Une approche immersive

Si de nombreux groupes de métal ont adopté des symboles et des visuels associés à la guerre, voire en font des références plus ou moins centrales dans leur musique, Sabaton a pour sa part littéralement construit son répertoire et son univers autour de l’histoire militaire. Le groupe, qui ne développe aucune forme de bellicisme, porte en musique une véritable passion collective. Bien que la formation ait évolué depuis sa création en 1999, notamment après le départ de quatre de ses membres en 2012, elle reste emmenée par Joakim Brodén (chanteur) et Pär Sundström (basse).

Avec dix albums studio, les époques, les thèmes et les événements abordés sont très larges.

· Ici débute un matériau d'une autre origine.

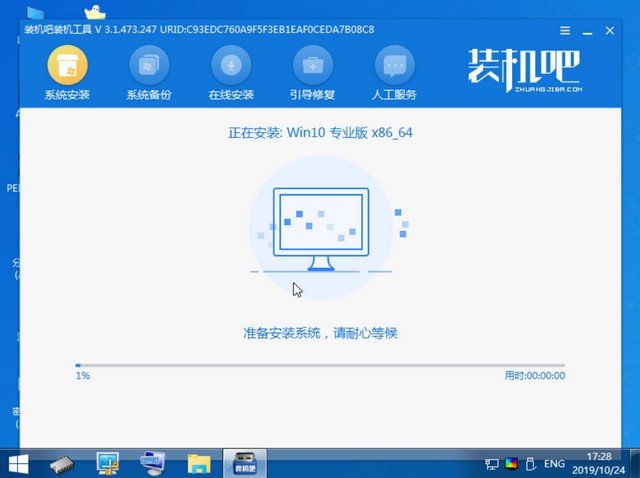Image resolution: width=640 pixels, height=478 pixels.
Task: Open the 系统备份 system backup icon
Action: 149,66
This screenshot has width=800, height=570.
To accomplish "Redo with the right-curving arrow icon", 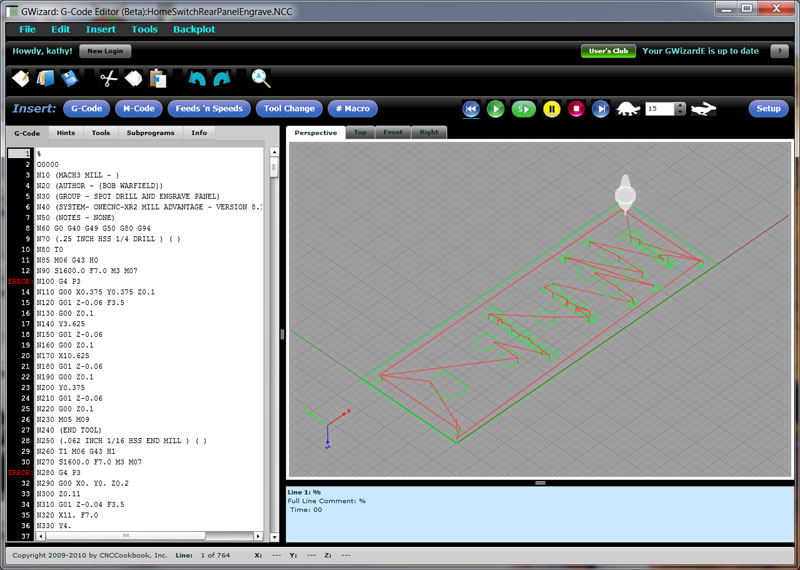I will pyautogui.click(x=221, y=77).
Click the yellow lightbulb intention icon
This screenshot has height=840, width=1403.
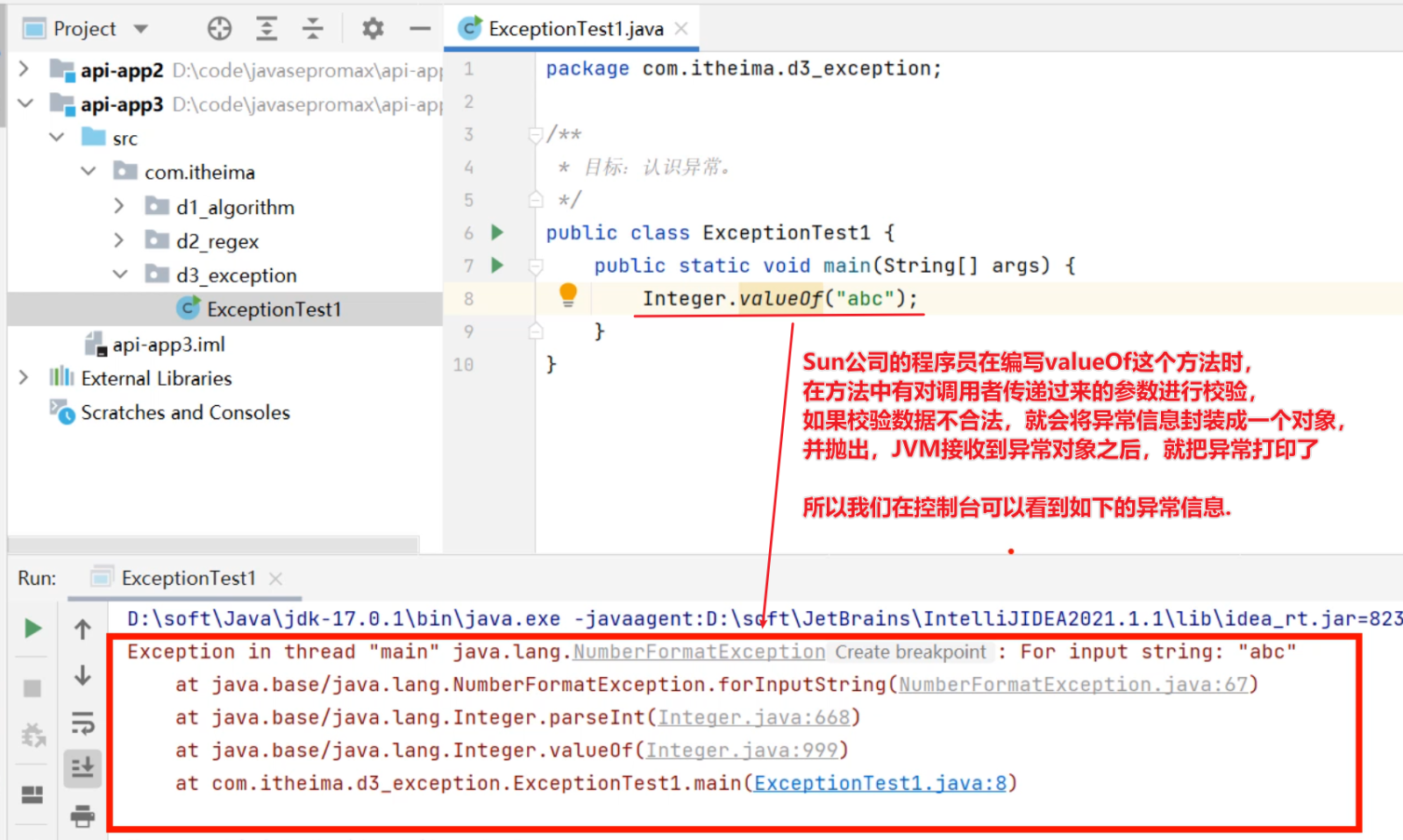568,295
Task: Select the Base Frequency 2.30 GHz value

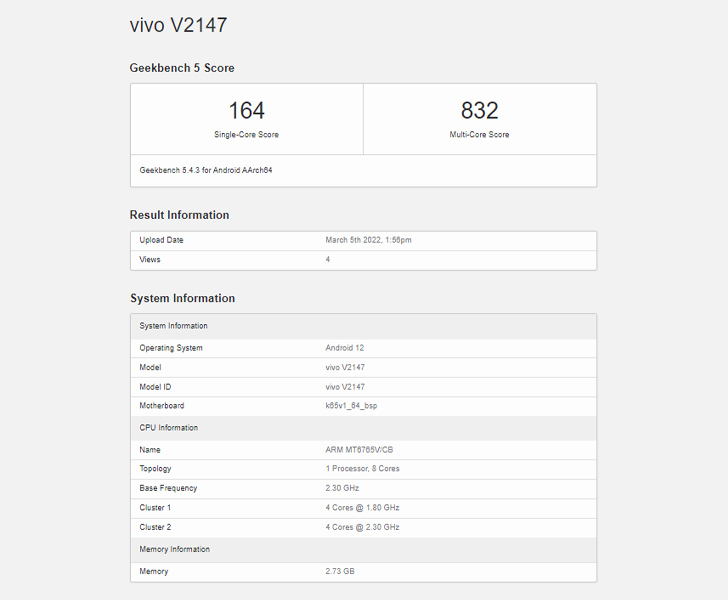Action: click(342, 488)
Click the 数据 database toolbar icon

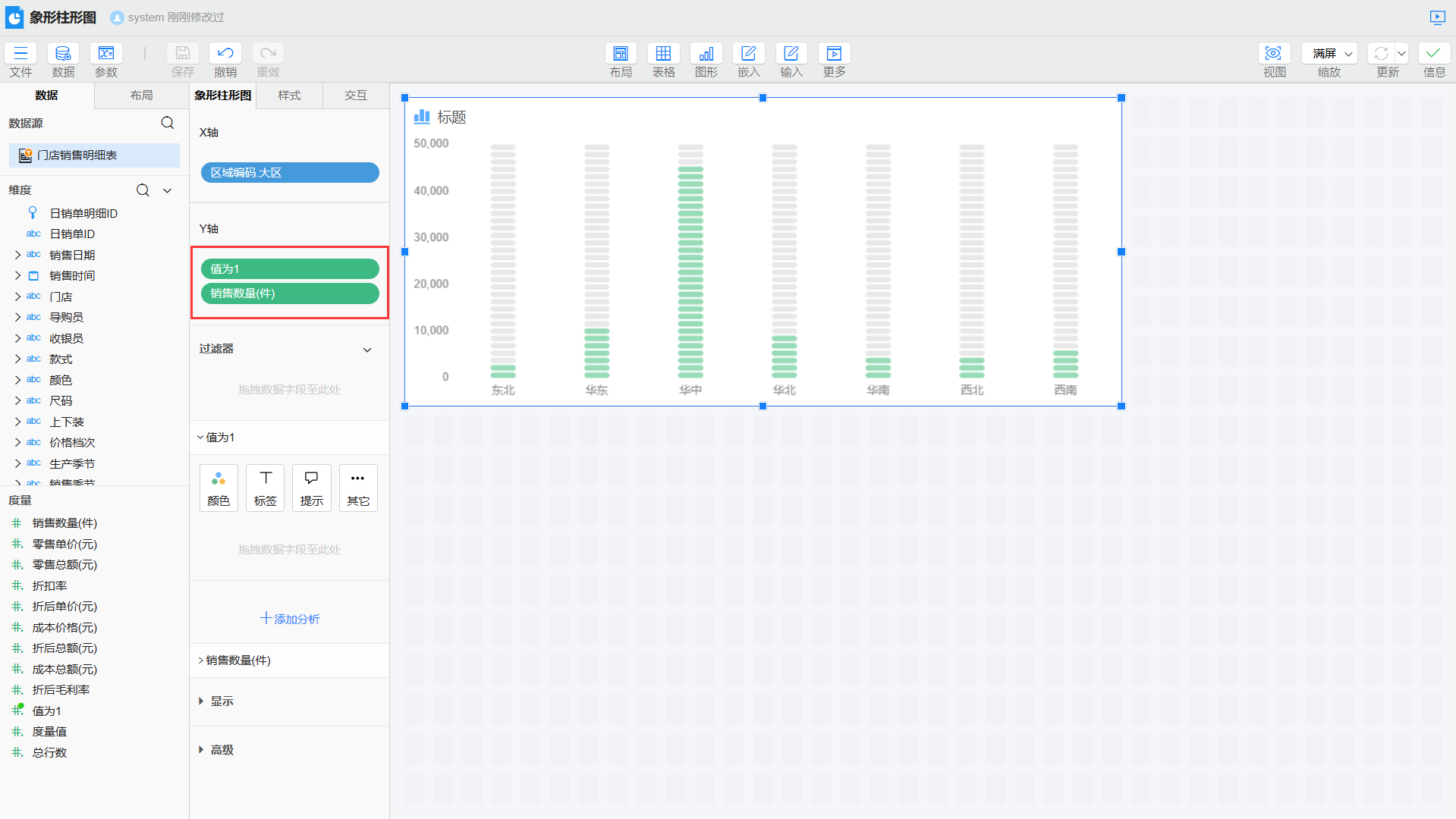tap(63, 53)
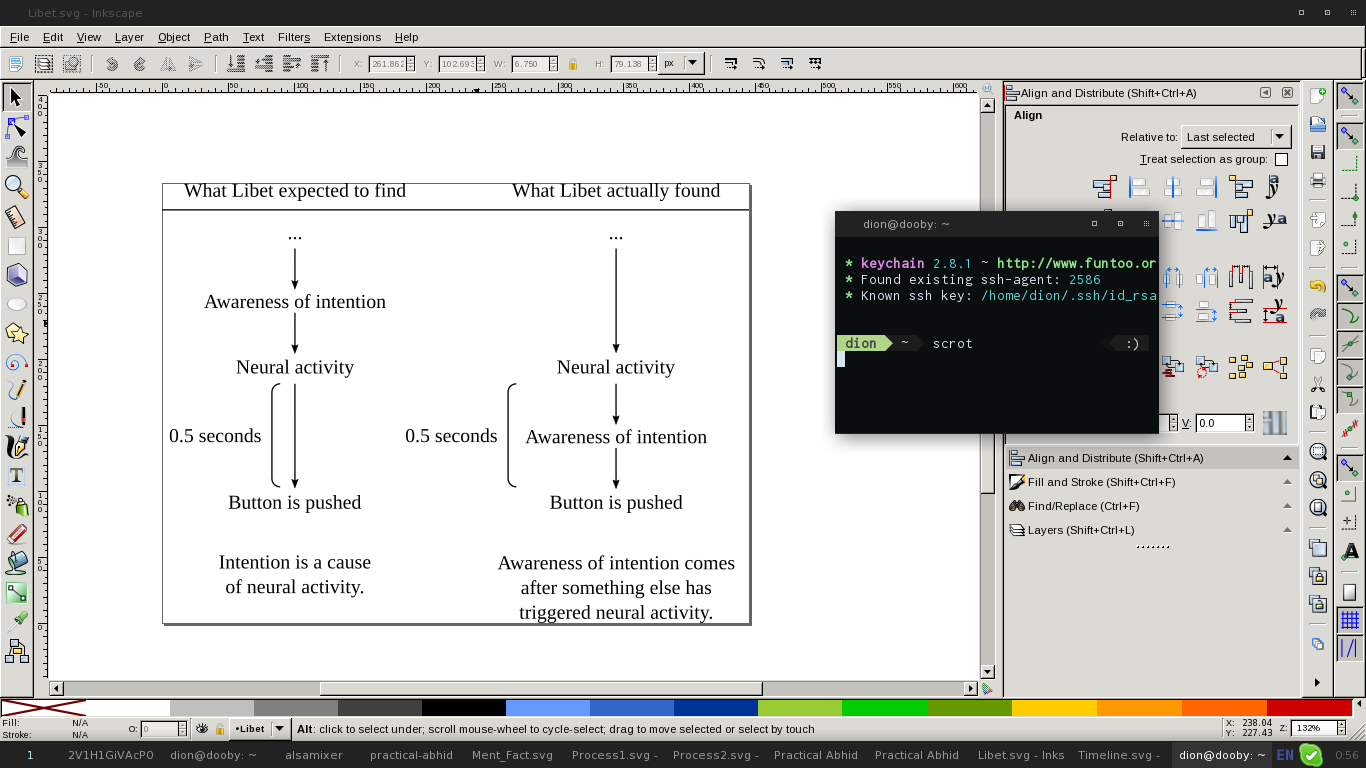This screenshot has height=768, width=1366.
Task: Select the Node editing tool
Action: pos(16,127)
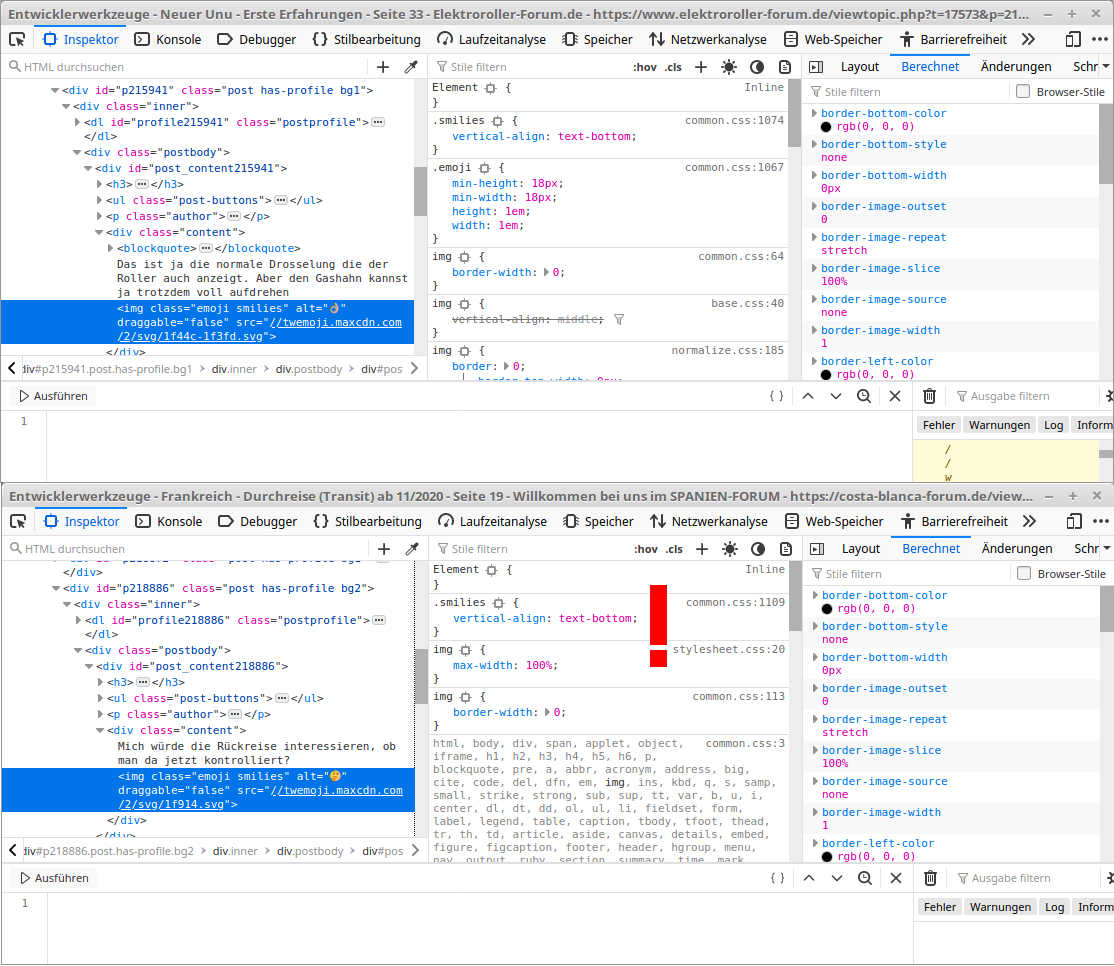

Sans en dresser une liste exhaustive, la discographie explore des sujets aussi divers que la bataille de Midway, la guerre du Vietnam, la bataille des Thermopyles, l’insurrection de Varsovie ou la bataille d’Angleterre, mais également le cuirassé Bismarck, le syndrome de stress post-traumatique à travers l’histoire du lieutenant Audie Murphy, l’opération "Iraqi Freedom", le corps des Marines durant la Première Guerre mondiale ou encore le 588e régiment de bombardiers de nuit soviétique dont la particularité est d’avoir été constitué uniquement d’équipages féminins. Si cette diversité d’épisodes historiques se retrouve sur la plupart des albums, elle n’empêche pas pour autant une forme de cohérence.

 

Concert du groupe Sabaton, 27 septembre 2014, Ace of Spades de Sacramento (Californie, États-Unis). © Tate Bloom

Concert du groupe Sabaton, 27 septembre 2014, Ace of Spades de Sacramento (Californie, États-Unis). © Tate Bloom

 

Primo Victoria (2005), par exemple, porte ainsi essentiellement sur de grandes batailles ou manoeuvres opératives (Jour J, Stalingrad, guerre des Six Jours, bataille de l’Atlantique). En 2012, Sabaton sort Carolus Rex, un album exclusivement tourné vers l’histoire suédoise, de l’époque de Gustave II Adolphe (The Lion from the North) à la bataille de Poltava (1709) et à la mort de Charles XII (1718) (Long Live the King). Alors qu’en 2016, avec The Last Stand, Sabaton sillonne plus de deux millénaires de grandes batailles, les deux derniers albums, sortis en 2019 (The Great War) et 2022 (The War to End all wars) sont à l’inverse circonscrits sur le plan temporel puisqu’entièrement consacrés à la Première Guerre mondiale. Ces albums sont certainement l’une des plus ambitieuses réalisations de Sabaton en se voulant une forme de récit de la Grande Guerre. L’enregistrement de The Great War avait symboliquement débuté le 11 novembre 2018 avant que l’album ne soit présenté à la presse, en avril 2019, à Verdun. Il explore de nombreux chapitres de la Grande Guerre et en offre une représentation assez complète, abordant tour à tour sa dimension psychologique, des épisodes majeurs (batailles de Flers-Courcelette, du bois Belleau et bien sûr de Verdun), le destin de certaines figures de ce conflit avant de conclure avec une mise en musique, par un choeur, du poème In Flanders Field.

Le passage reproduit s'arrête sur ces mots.